Minha mãe era uma baita de uma cozinheira. Seus doces, caracteristicamente sempre bem curados, de batata doce, banana, mamão verde, marmelo, goiaba, laranja, entre outras frutas, eram antológicos. No almoço, o indefectível arroz com feijão, acompanhado de verduras da horta doméstica e a “mistura”, a depender das disponibilidades. Esta podia consistir de carne de vaca (não sei por que não se dizia de boi), adquirida no açougue da “fábrica” (sempre ela!), porco, frango ou pato do “terreiro”. Não me recordo de caça (e olha que o Ibama ainda nem existia!) e peixe, era pouco comum. O açúcar, o sal, pimenta do reino, arroz, feijão, macarrão eram adquiridos na cantina da “fabrica” e consumiam a quase totalidade do salário mensal de meu pai.

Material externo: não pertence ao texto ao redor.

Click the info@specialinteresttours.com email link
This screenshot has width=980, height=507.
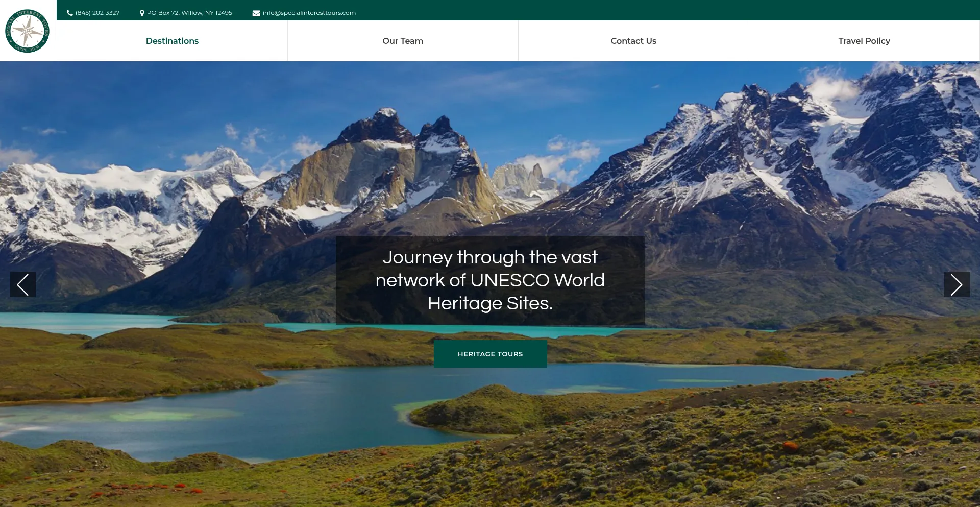pyautogui.click(x=309, y=13)
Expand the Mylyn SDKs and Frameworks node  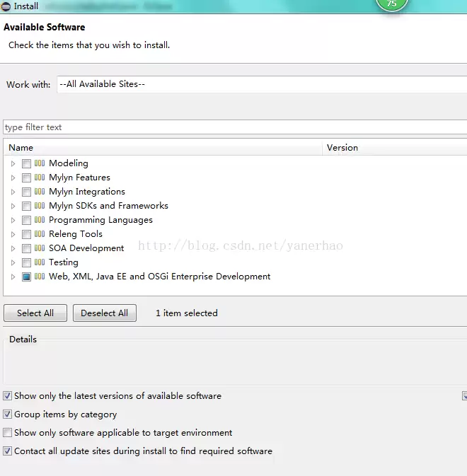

Todos os meses se fazia “a compra”.  Uma lista era escrita por um dos irmãos, acatando as determinações materna, que podiam receber adendos paterno ou filiais. Afora o básico já citado, meu pai fazia questão incluir um ou dois pacotes de cigarros de papel (não dos mais caros!) e uma ou duas garrafas de cachaça, tudo para ser consumido em casa. Às vezes tinha até bacalhau verdadeiro! Lembro-me ainda das manjubas (peixinho salgado) e do “mulato velho”, peixe salgado das costas brasileiras, que era uma espécie de bacalhau de pobre. No almoço dominical degustava-se frango assado de forno com macarronada. Vinho e guaraná só nas grandes festas, como batizados e Natal. Nesta data a “fábrica” costumava distribuir, para seus empregados e dependentes, “cestas de Natal”, que traziam guloseimas incomuns ao longo do ano. Os vinhos costumavam ser “jóias” da enologia brasileira, como ”Sangue de Boi” e “Gatão”.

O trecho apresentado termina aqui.